Resposta à oitava. — Há no homem duplo afeto: o racional e o passional. — Ao primeiro não importa como se tratem os brutos, porque Deus lhe sujeitou todas as coisas ao poder, conforme a Escritura (Sl 8, 8): Todas as coisas sujeitastes debaixo de seus pés. E neste sentido o Apóstolo diz que Deus não cuida dos bois, por não exigir lhe dê o homem contas de como trata os bois ou os outros animais. — Mas, pelo afeto da paixão o homem é movido em relação aos brutos. Pois, como a paixão da misericórdia nasce dos sofrimentos alheios, e sofrer também podem os brutos, no homem pode nascer o afeto da misericórdia mesmo para com os sofrimentos deles. Ora, quem com os animais exerce o afeto da misericórdia está mais próximo a tê-lo para com os homens. Donde o dizer a Escritura (Pr 11, 10): O justo atende pela vida dos seus animais; mas as entranhas dos ímpios são cruéis. E por isso o Senhor, para provocar a misericórdia no povo judaico, inclinado à crueldade, quis exercê-lo na misericórdia, mesmo para com os brutos, proibindo-lhe tratá-los com qualquer crueldade. Por onde, era proibido aos judeus cozer o bode no leite da mãe, prender a boca do boi que trilhava, matar a mãe com os filhos.Embora também se possa dizer, que isso lhes era proibido para levá-los a detestar a idolatria. Pois, os egípcios reputavam por nefário os bois comerem dos grãos que trilhavam. E alguns feiticeiros também empregavam a ovelha, enquanto amamentava os filhos, e estes, apanhados simultaneamente com ela, para conseguir a fecundidade e a boa fortuna em a nutrição dos filhos. E também porque nos augúrios tinha-se como boa fortuna encontrar a mãe criando os filhos.

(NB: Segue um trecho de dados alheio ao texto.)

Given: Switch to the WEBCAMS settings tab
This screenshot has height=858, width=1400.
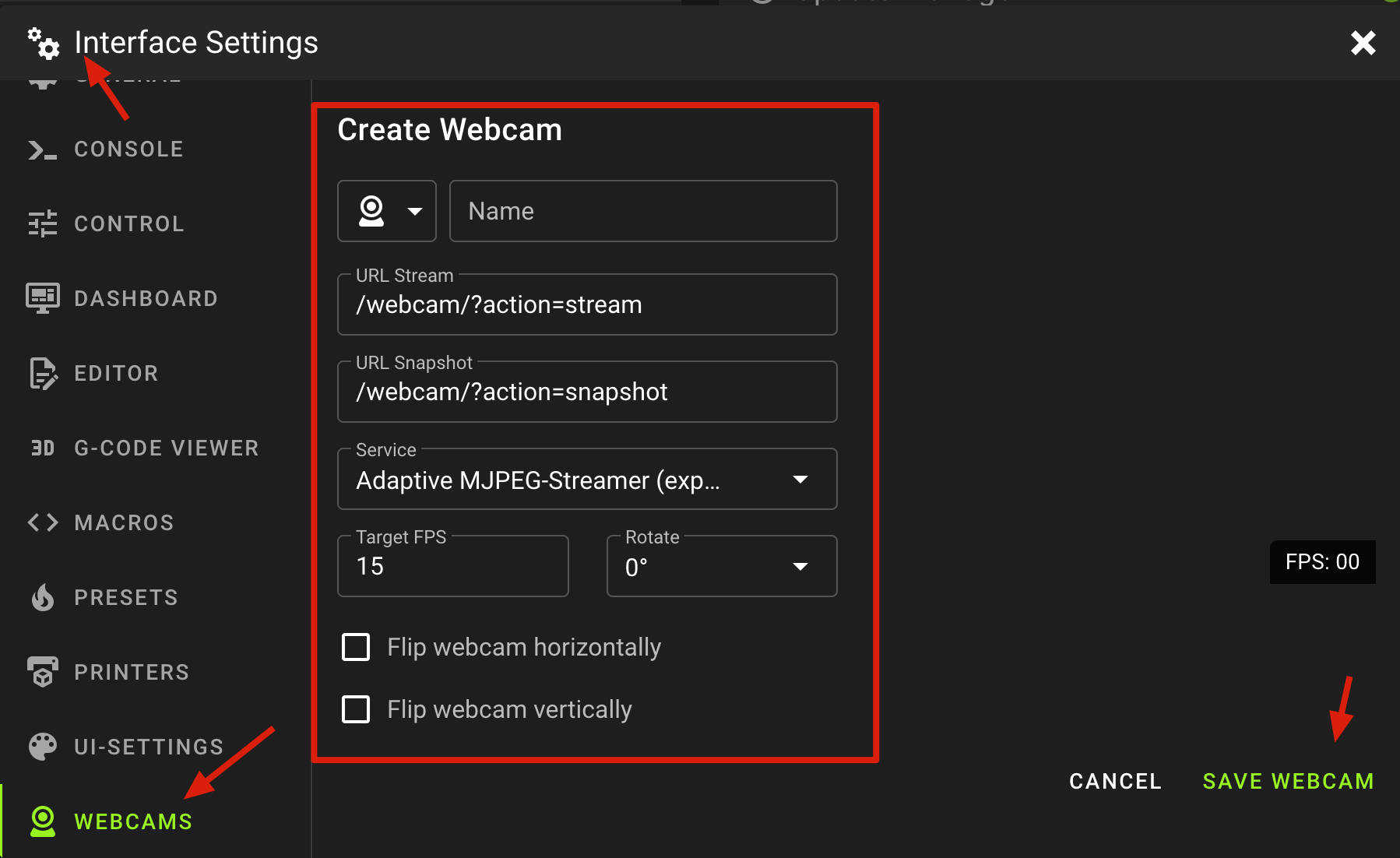Looking at the screenshot, I should pyautogui.click(x=132, y=821).
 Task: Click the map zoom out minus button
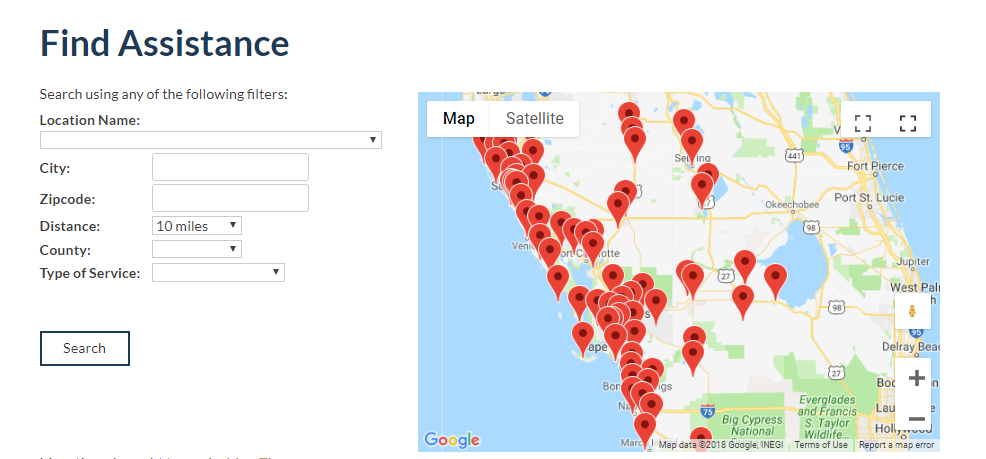point(916,419)
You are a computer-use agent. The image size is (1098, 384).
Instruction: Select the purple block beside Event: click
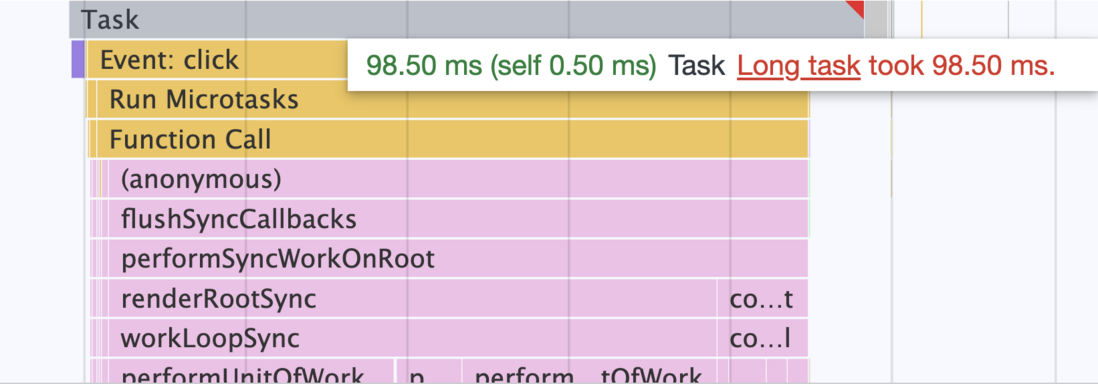[78, 60]
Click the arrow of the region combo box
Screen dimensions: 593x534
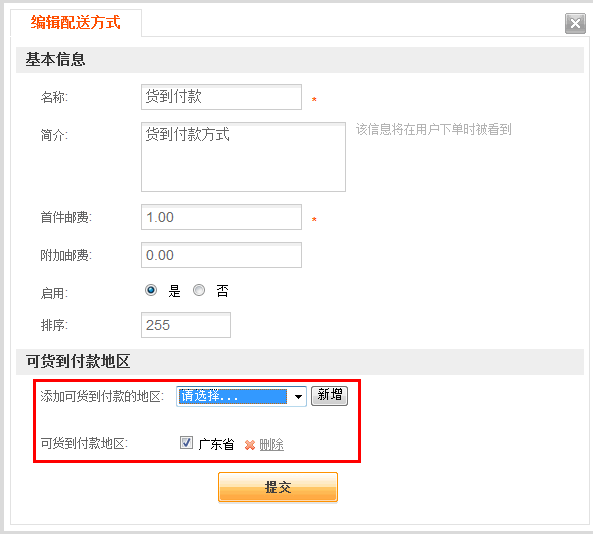[298, 396]
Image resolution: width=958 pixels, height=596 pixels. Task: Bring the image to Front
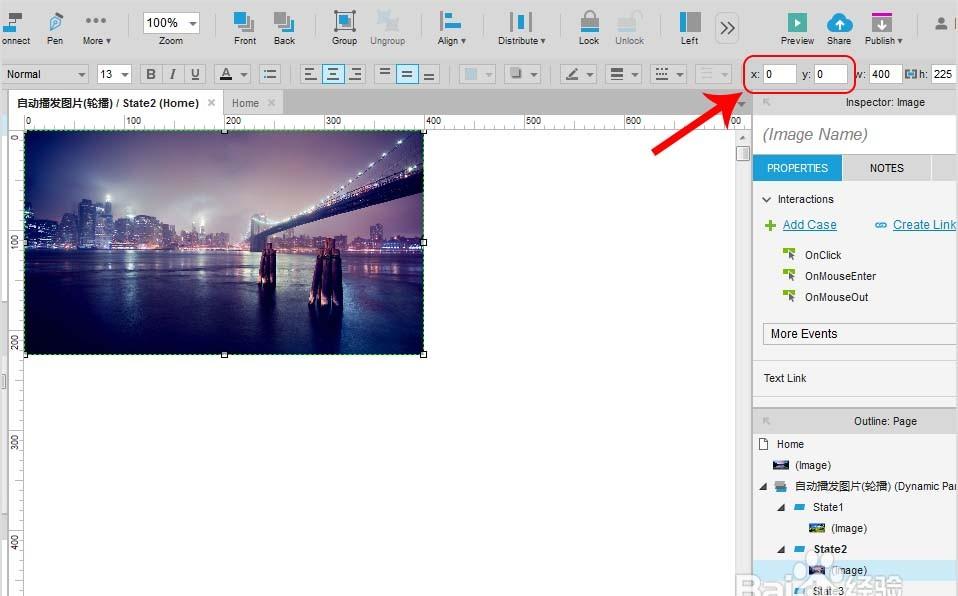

Do cruzamento entre animais de espécies diversas pode-se assinalar tríplice razão literal. — Uma, fazer detestar a idolatria dos egípcios, que provocavam esses cruzamentos diversos, para cultuar aos planetas que, conforme as suas diversas conjunções, produzem efeitos vários e sobre diversas espécies de coisas. — Outra razão era excluir o coito contra a natureza. — A terceira, tolher universalmente, toda ocasião de concupiscência. Pois, animais de espécies diversas não se cruzam facilmente, se não forem provocados pelo homem; e a vista do coito provoca no homem movimentos de concupiscência. Por isso, ainda mesmo nas tradições dos judeus, preceitua-se, como refere Rabbi Moisés, que os homens desviem os olhos de animais em cópula.
A razão figurada é que o boi que trilha; i. é, o pregador, que distribui as sementes da doutrina, não deve ser privado da subsistência necessária à vida, como diz o Apóstolo (1 Cor 9, 4 ss). — Também não devemos tomar a mãe juntamente com os filhos; porque em certos casos devemos seguir o sentido espiritual, como filho; e abandonar como nas cerimônias da lei a observância literal, como mãe. — Também era proibido fazer os jumentos, i. é, os homens do povo cristão, ter cópula, i. é, ter sociedade, com animais de outra espécie, i. é, com os gentios ou judeus.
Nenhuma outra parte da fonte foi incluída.